* _EXERCISE REQUIREMENTS_:
Set down exactly the stretch of lines below that opens at the line containing "Déclaration de confidentialité (1510, 1771)" and continues through the last line of the entries, and nothing else.

* _EXTRACTED RECORDS_:

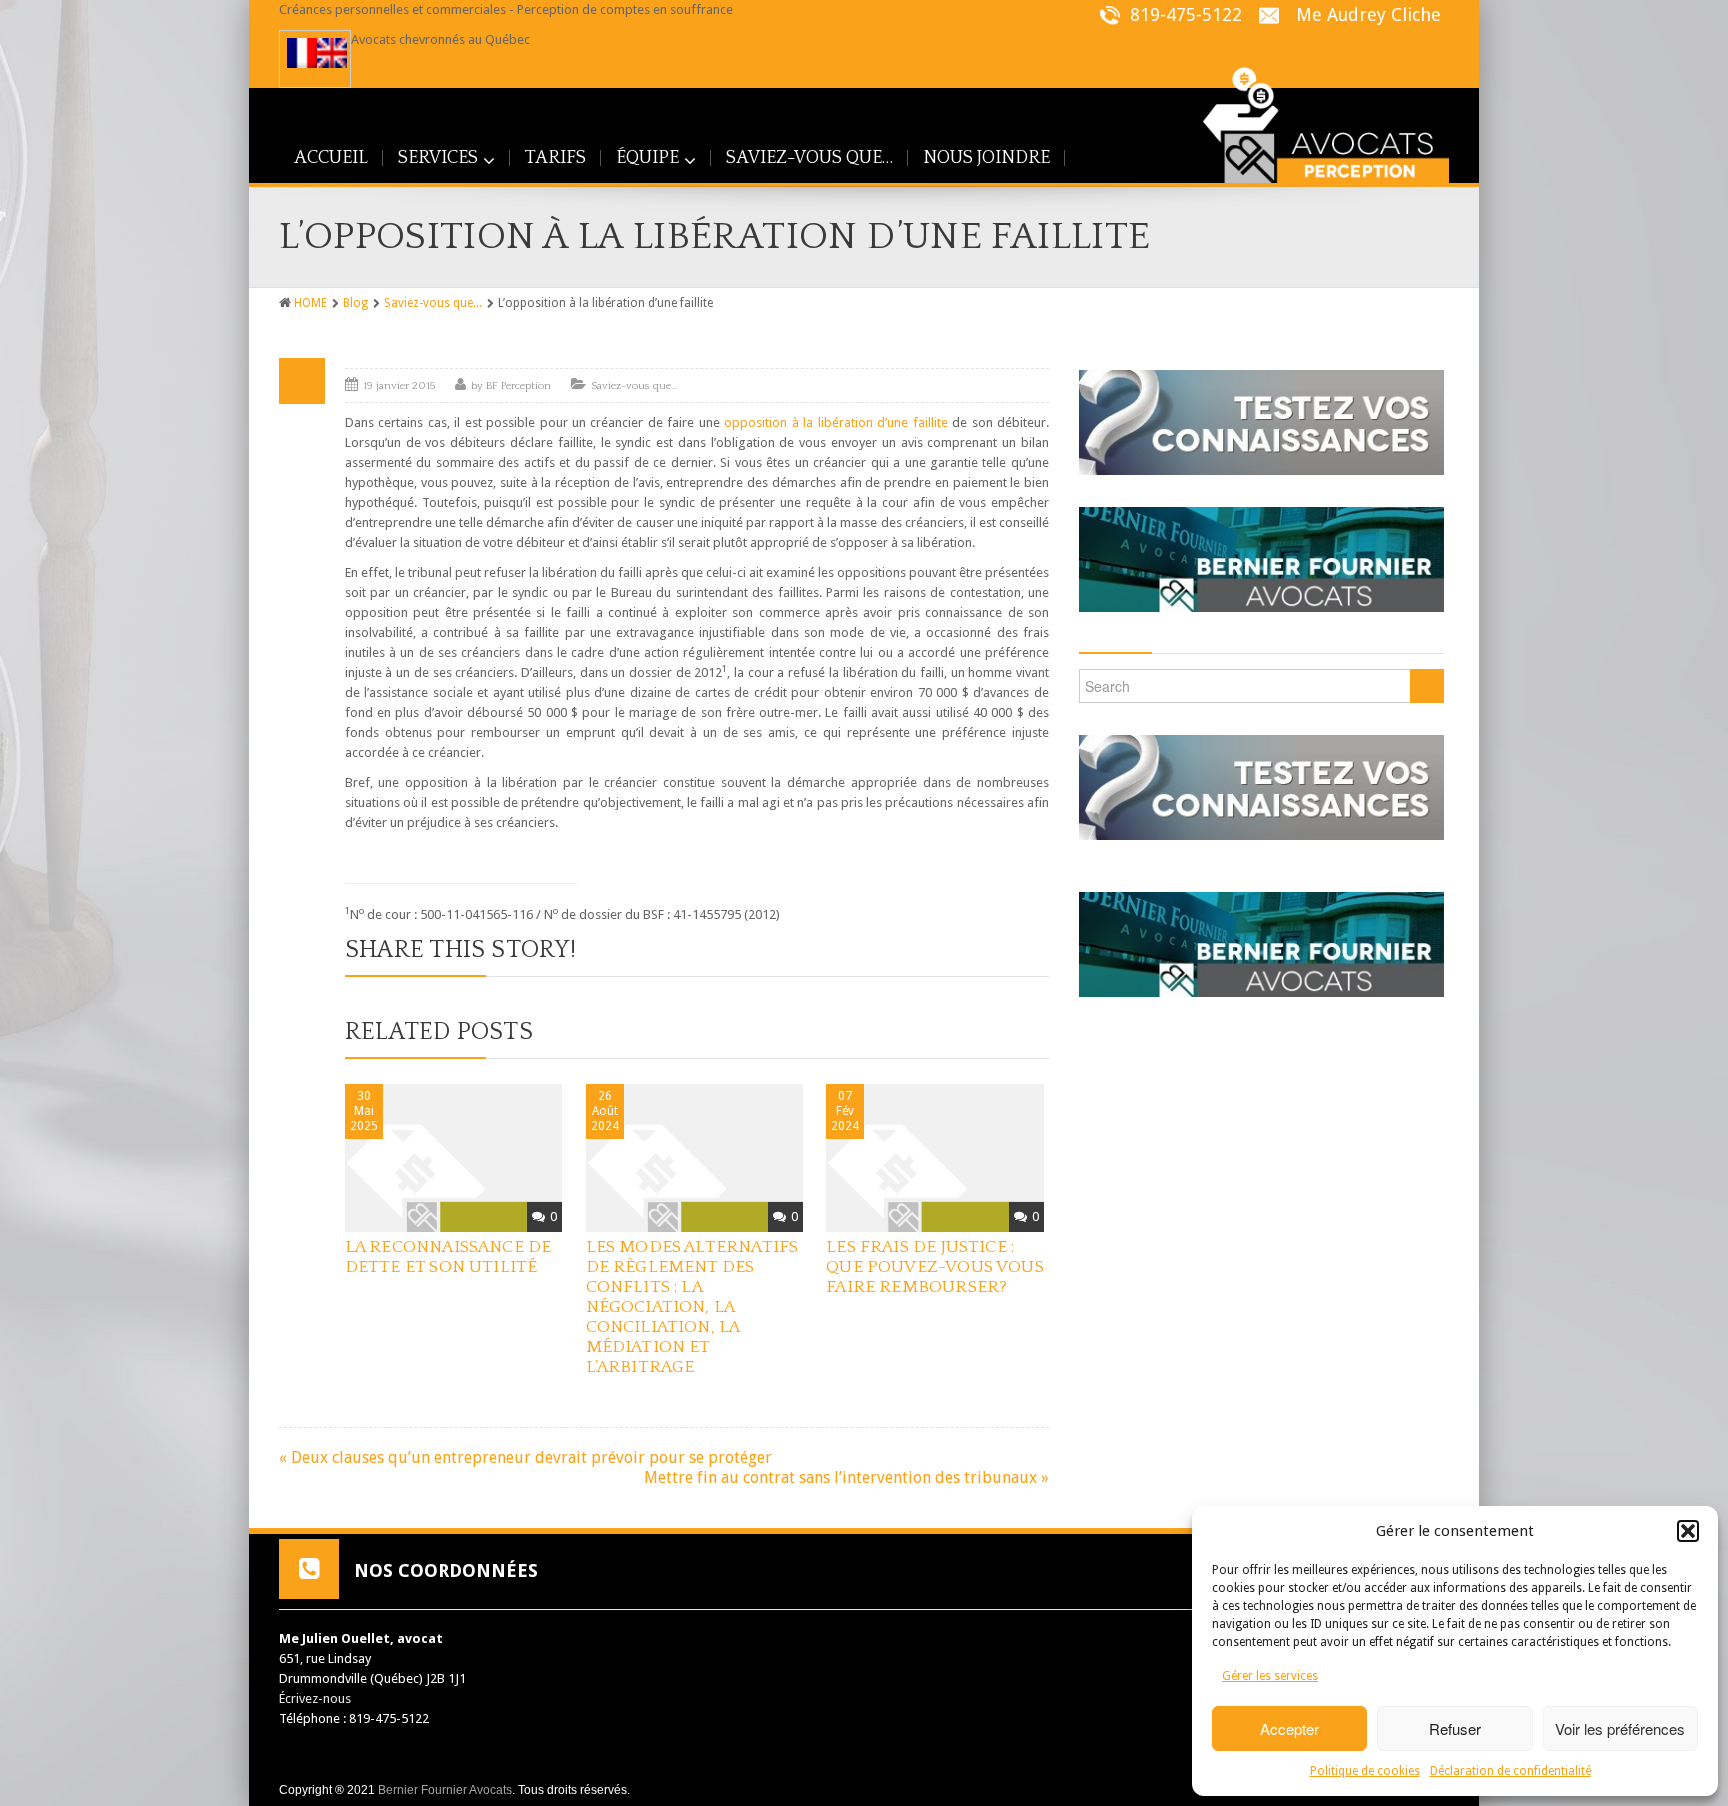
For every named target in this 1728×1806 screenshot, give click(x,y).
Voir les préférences (1620, 1728)
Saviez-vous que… (809, 158)
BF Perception (518, 386)
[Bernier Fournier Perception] (1313, 120)
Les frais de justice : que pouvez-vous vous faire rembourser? (935, 1267)
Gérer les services (1270, 1676)
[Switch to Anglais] (332, 53)
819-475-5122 (1183, 14)
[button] (1688, 1531)
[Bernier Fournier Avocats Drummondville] (1261, 552)
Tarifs (555, 158)
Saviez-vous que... (433, 303)
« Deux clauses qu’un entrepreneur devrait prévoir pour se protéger (525, 1457)
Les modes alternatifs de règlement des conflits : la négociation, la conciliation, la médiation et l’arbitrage (692, 1307)
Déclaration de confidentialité (1510, 1771)
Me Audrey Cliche (1368, 14)
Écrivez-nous (315, 1698)
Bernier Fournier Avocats (445, 1790)
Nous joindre (986, 158)
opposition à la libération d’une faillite (835, 422)
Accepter (1289, 1728)
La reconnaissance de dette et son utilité (448, 1257)
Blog (355, 303)
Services (438, 158)
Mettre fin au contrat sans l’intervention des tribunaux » (846, 1477)
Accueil (331, 158)
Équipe (647, 158)
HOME (310, 303)
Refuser (1455, 1728)
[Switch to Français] (302, 53)
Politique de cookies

* _YOUR SOLUTION_:
Déclaration de confidentialité (1510, 1771)
Me Audrey Cliche (1368, 14)
Écrivez-nous (315, 1698)
Bernier Fournier Avocats (445, 1790)
Nous joindre (986, 158)
opposition à la libération d’une faillite (835, 422)
Accepter (1289, 1728)
La reconnaissance de dette et son utilité (448, 1257)
Blog (355, 303)
Services (438, 158)
Mettre fin au contrat sans l’intervention des tribunaux » (846, 1477)
Accueil (331, 158)
Équipe (647, 158)
HOME (310, 303)
Refuser (1455, 1728)
[Switch to Français] (302, 53)
Politique de cookies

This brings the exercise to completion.